Recorded data
● ● ● ●

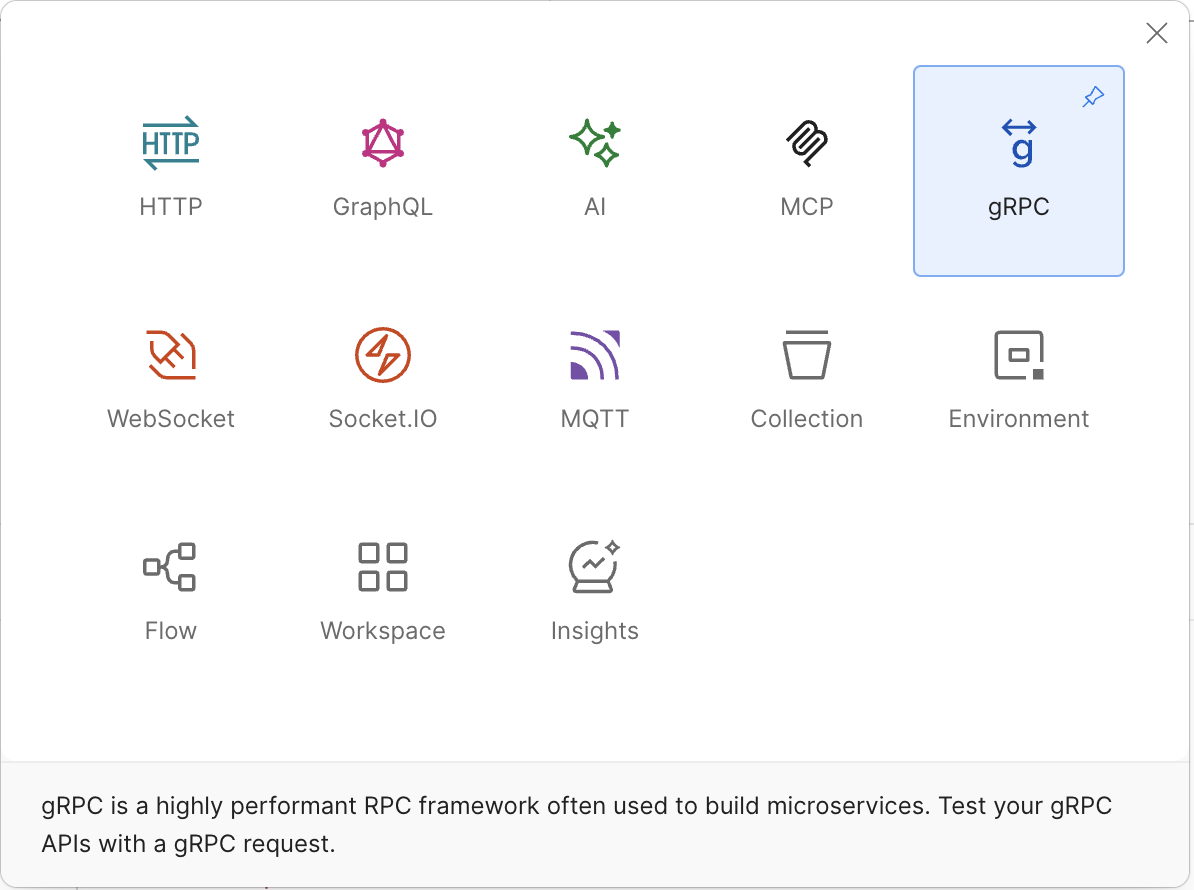Select the gRPC icon
Viewport: 1194px width, 890px height.
coord(1019,143)
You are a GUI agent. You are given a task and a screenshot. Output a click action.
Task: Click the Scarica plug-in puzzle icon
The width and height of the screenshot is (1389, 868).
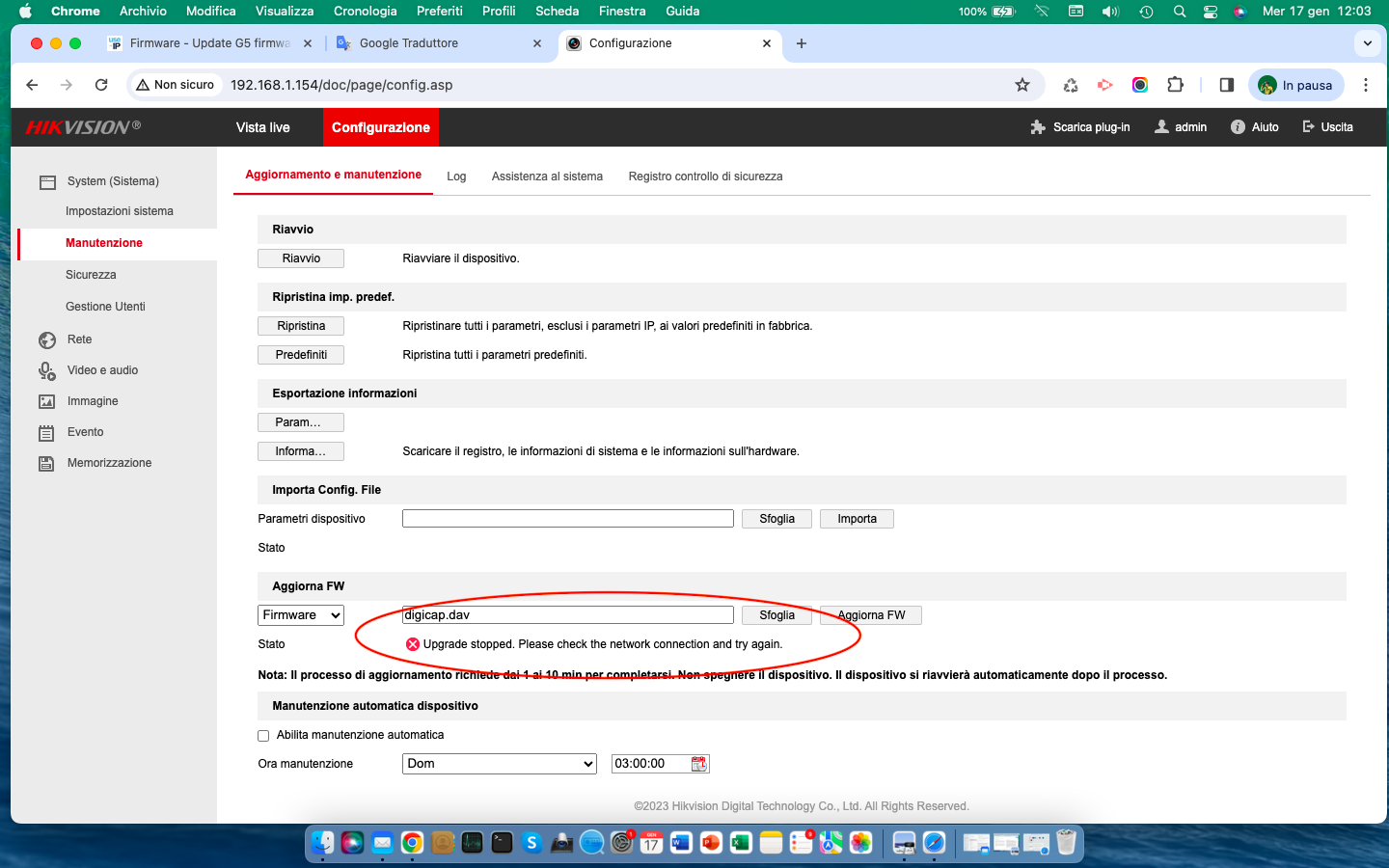1038,127
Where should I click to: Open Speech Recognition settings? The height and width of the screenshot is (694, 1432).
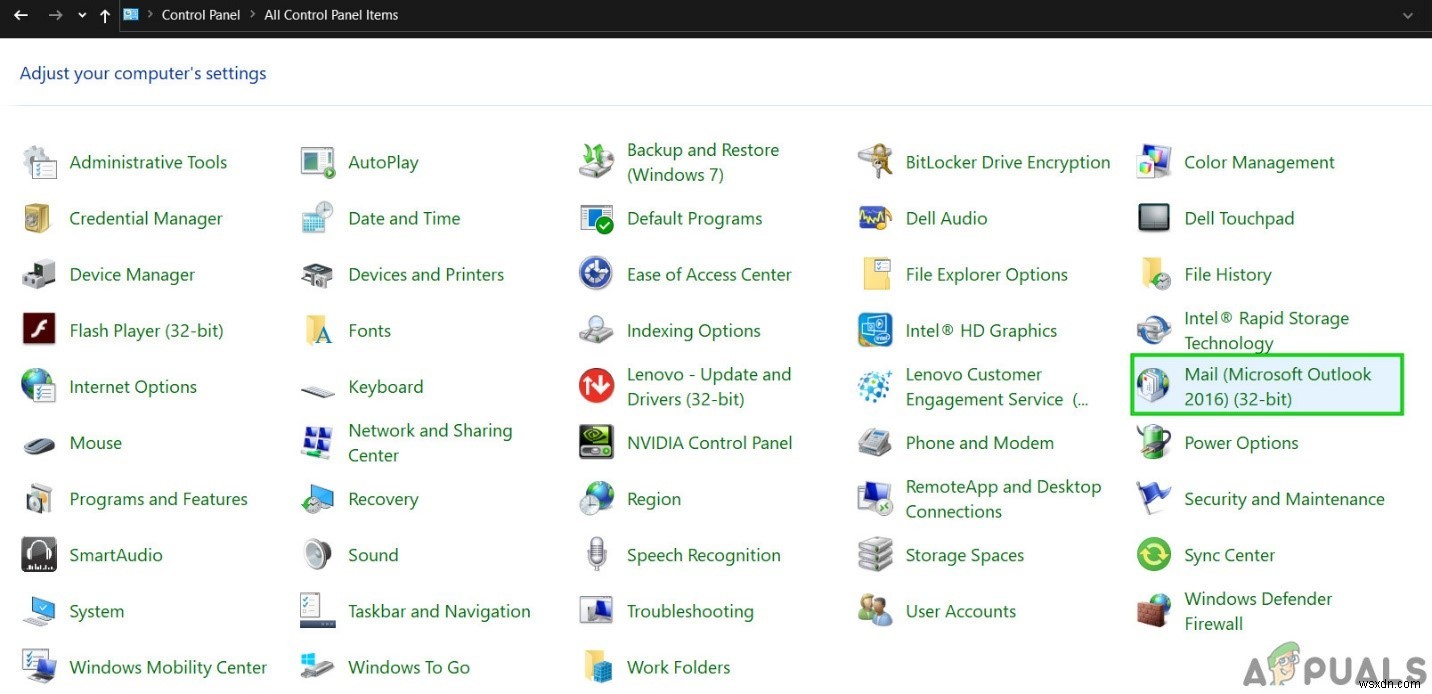pos(703,555)
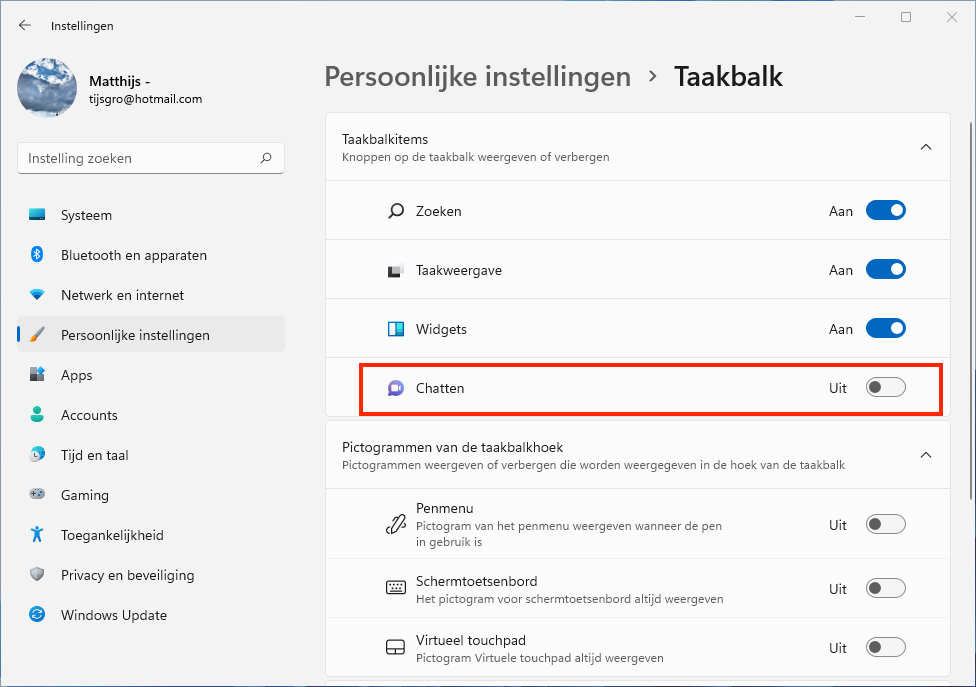The height and width of the screenshot is (687, 976).
Task: Go to Windows Update section
Action: point(113,615)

● ● ● ●

-- What to do --
What is wanted is an exact copy of the lines from the line with "You are a GUI" through the end of the records, both ends included, pictures excluded.

-- Reply to the task --
You are a GUI agent. You are given a task and a screenshot. Output a click action.
Task: Click the Scarica plug-in puzzle icon
The width and height of the screenshot is (1389, 868).
1038,127
Where should I click to: Open Speech Recognition settings? The height and width of the screenshot is (694, 1432).
pos(703,555)
The height and width of the screenshot is (687, 976).
Task: Go to Windows Update section
Action: point(113,615)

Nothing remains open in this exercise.